- [Entries supplied]:
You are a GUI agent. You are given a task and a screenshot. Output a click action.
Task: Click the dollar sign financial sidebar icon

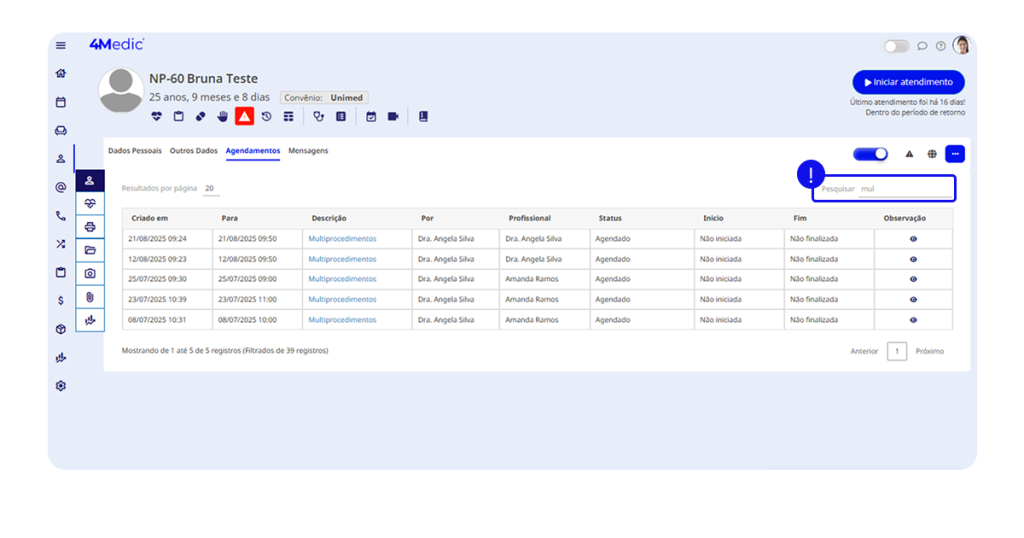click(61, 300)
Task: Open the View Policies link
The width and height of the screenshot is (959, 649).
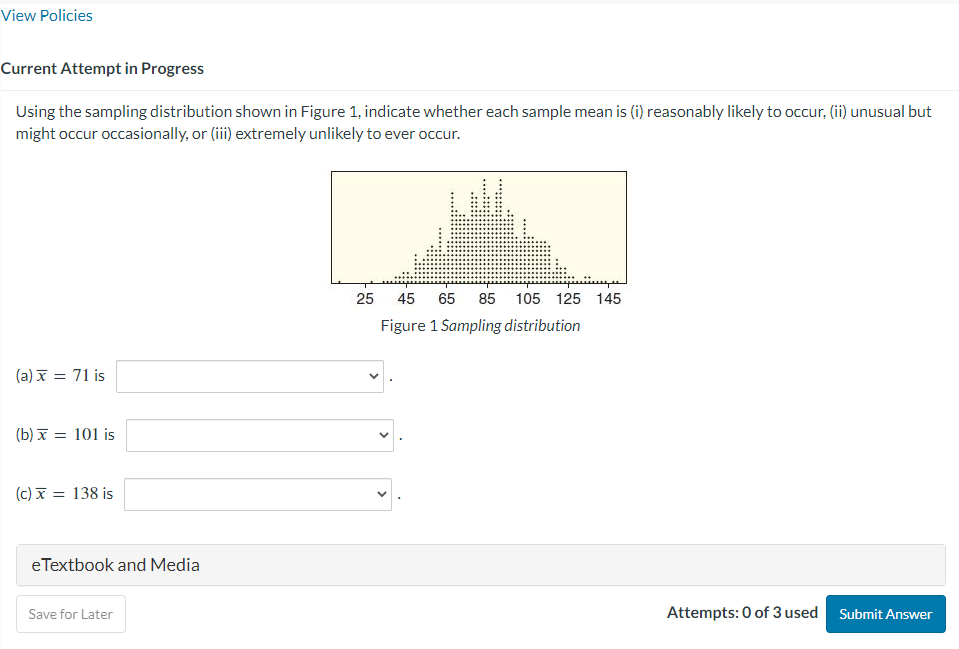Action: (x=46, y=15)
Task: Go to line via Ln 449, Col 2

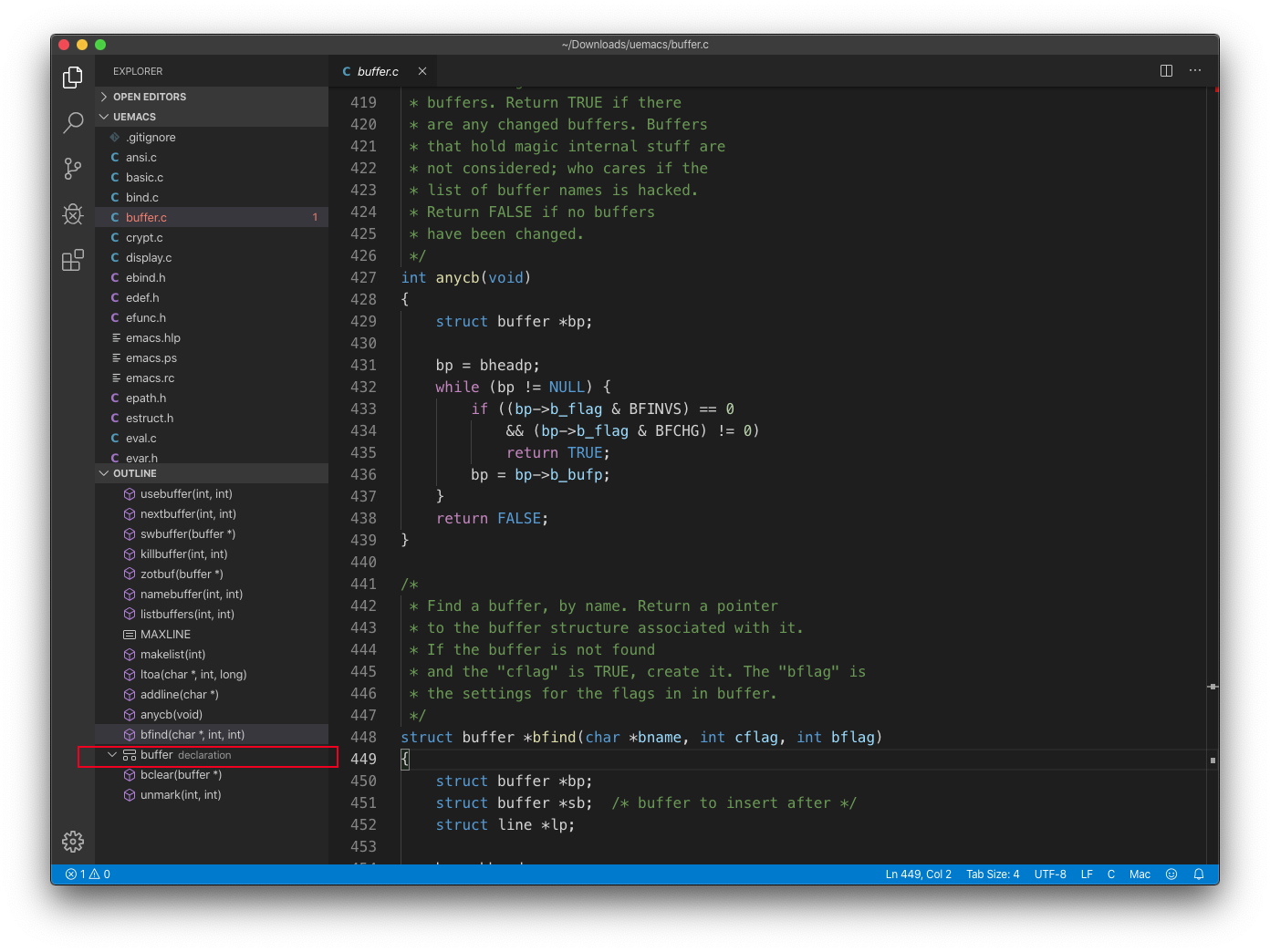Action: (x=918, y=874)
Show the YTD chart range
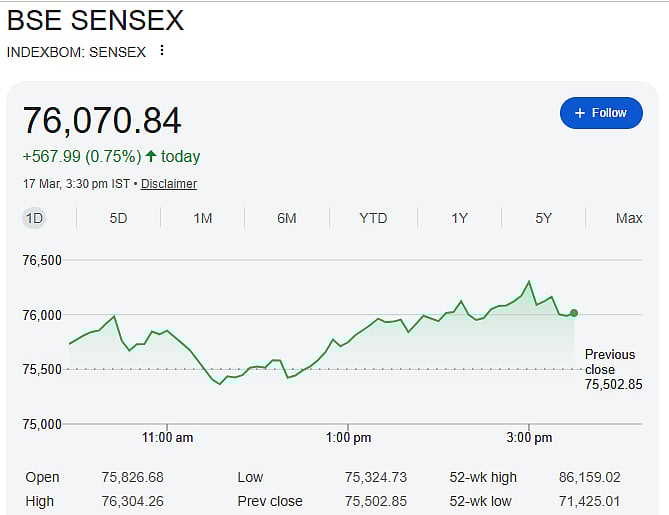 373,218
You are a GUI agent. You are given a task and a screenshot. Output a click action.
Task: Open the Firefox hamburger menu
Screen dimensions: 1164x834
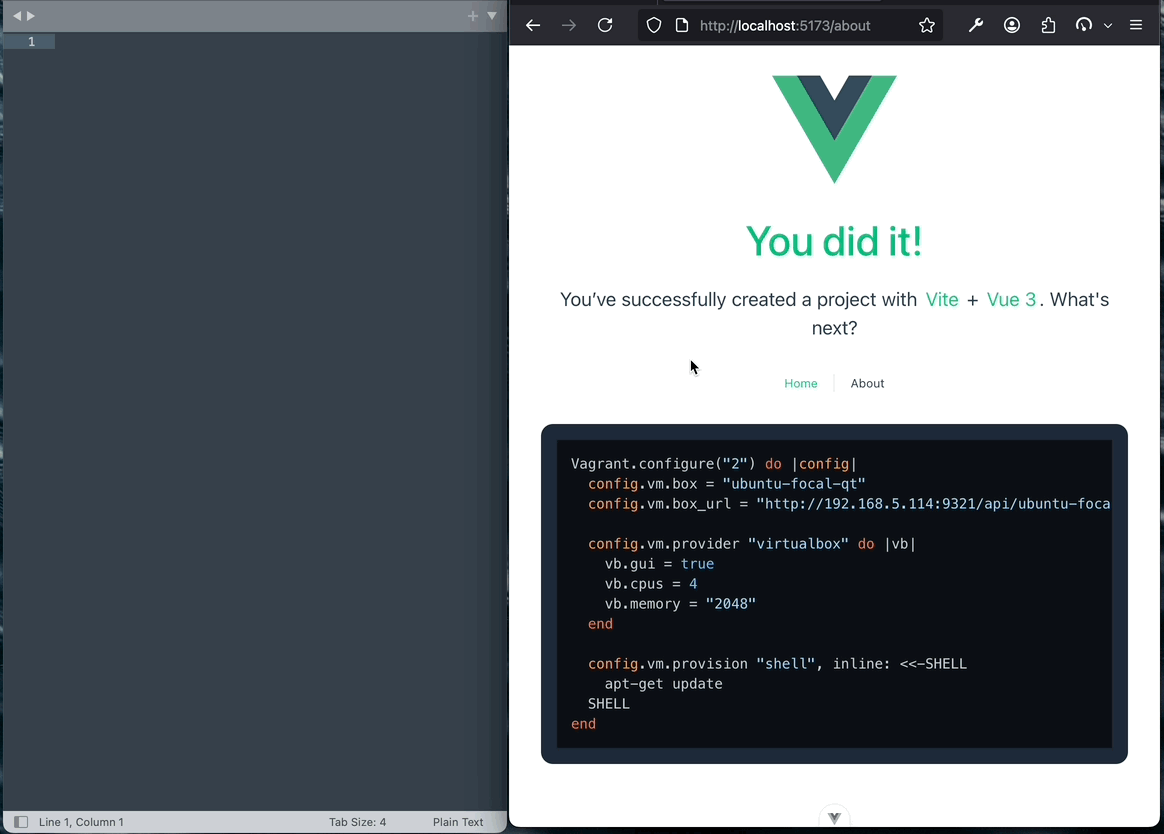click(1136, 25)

---

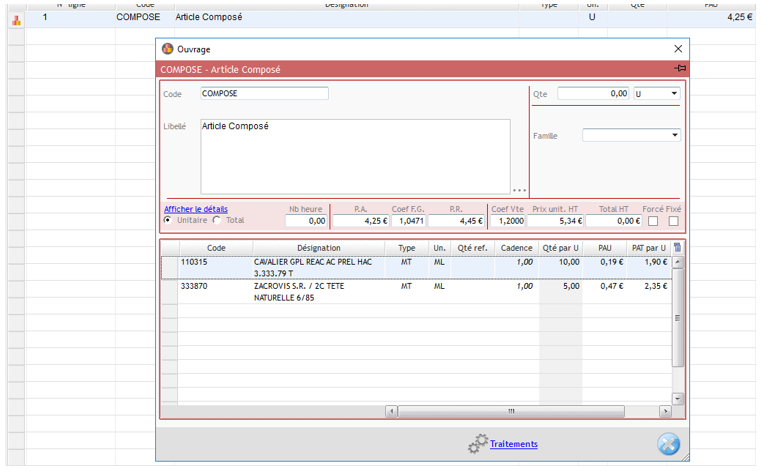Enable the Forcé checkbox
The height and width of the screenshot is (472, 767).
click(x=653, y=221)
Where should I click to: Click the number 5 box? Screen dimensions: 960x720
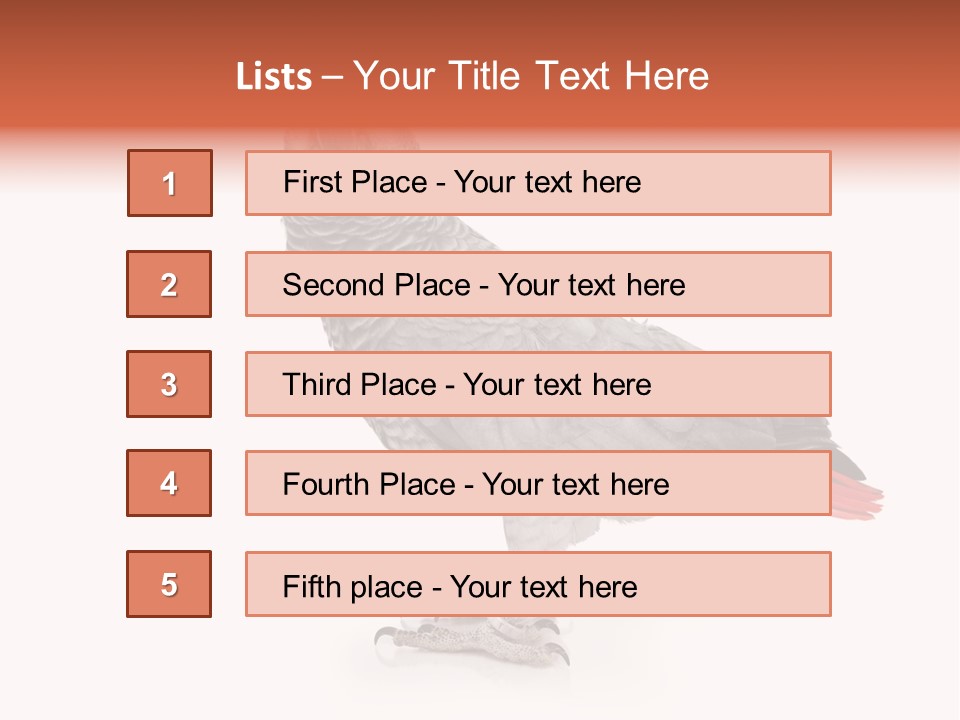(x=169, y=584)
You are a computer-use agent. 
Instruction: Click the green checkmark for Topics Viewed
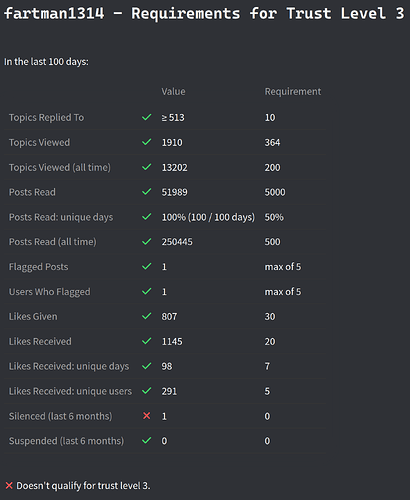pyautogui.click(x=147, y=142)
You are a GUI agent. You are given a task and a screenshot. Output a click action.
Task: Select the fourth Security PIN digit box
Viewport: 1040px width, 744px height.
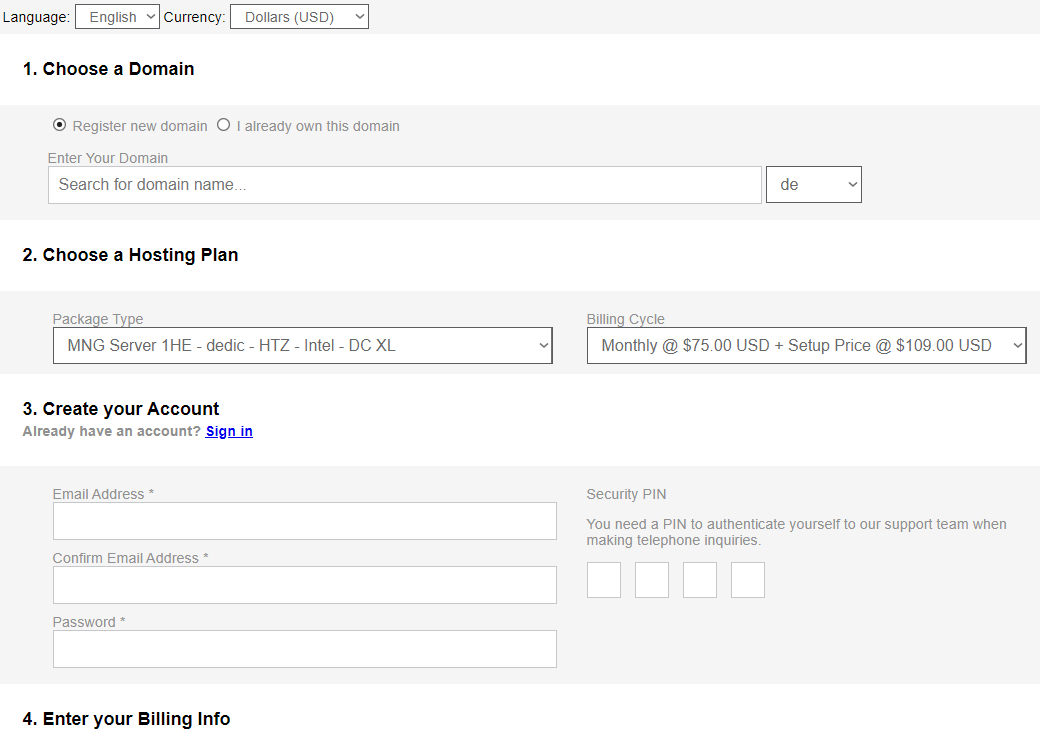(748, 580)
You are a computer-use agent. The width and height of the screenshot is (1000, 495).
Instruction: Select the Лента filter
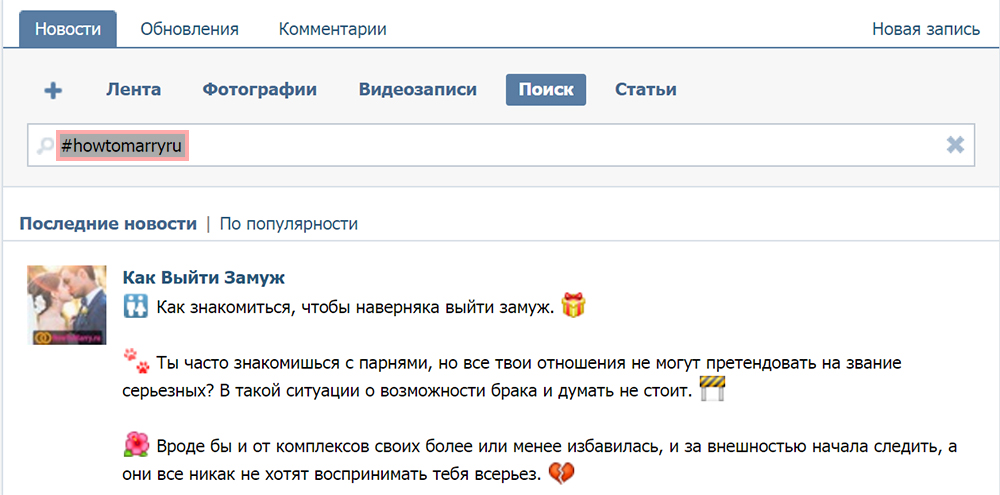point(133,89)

...

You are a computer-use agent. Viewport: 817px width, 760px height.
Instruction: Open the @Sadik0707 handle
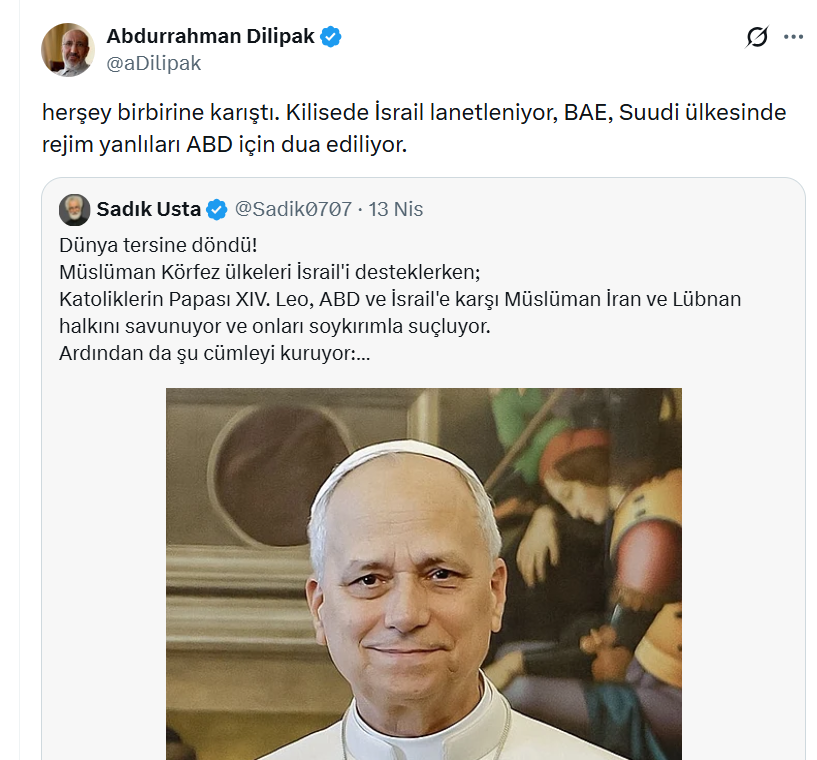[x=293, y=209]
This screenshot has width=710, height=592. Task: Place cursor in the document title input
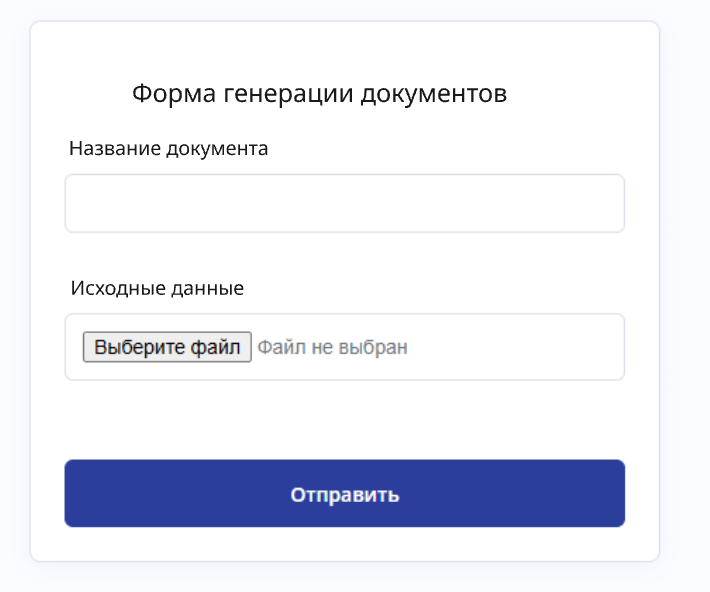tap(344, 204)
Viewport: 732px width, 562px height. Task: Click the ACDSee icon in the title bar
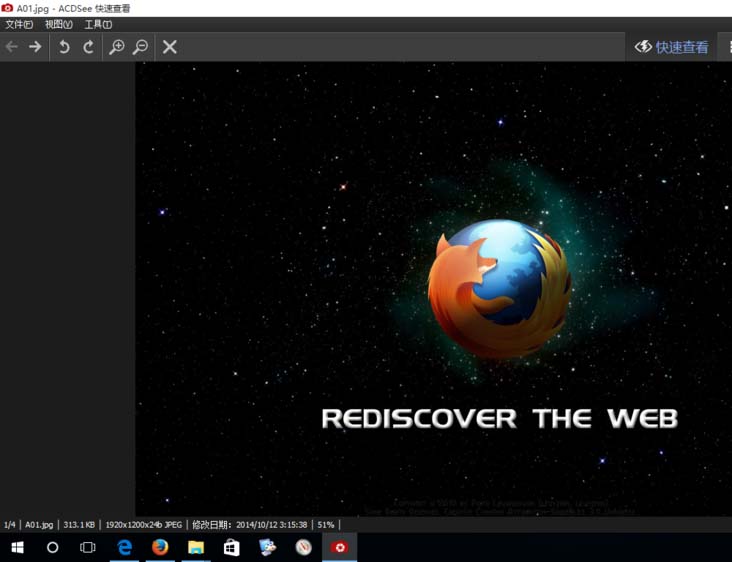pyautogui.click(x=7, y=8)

- [Your task]: Taking the records above, print only and exactly the lines from the line with "Task: Open the View Policies link" to the line with "Task: Open the Firefox hamburger menu", both kept, and exclude pictures.

- [Result below]:
Task: Open the View Policies link
The width and height of the screenshot is (959, 649).
Action: (x=46, y=15)
Task: Go to line via Ln 449, Col 2

Action: (x=918, y=874)
Show the YTD chart range
 373,218
You are a GUI agent. You are given a task and a screenshot. Output a click action.
Task: Open the Firefox hamburger menu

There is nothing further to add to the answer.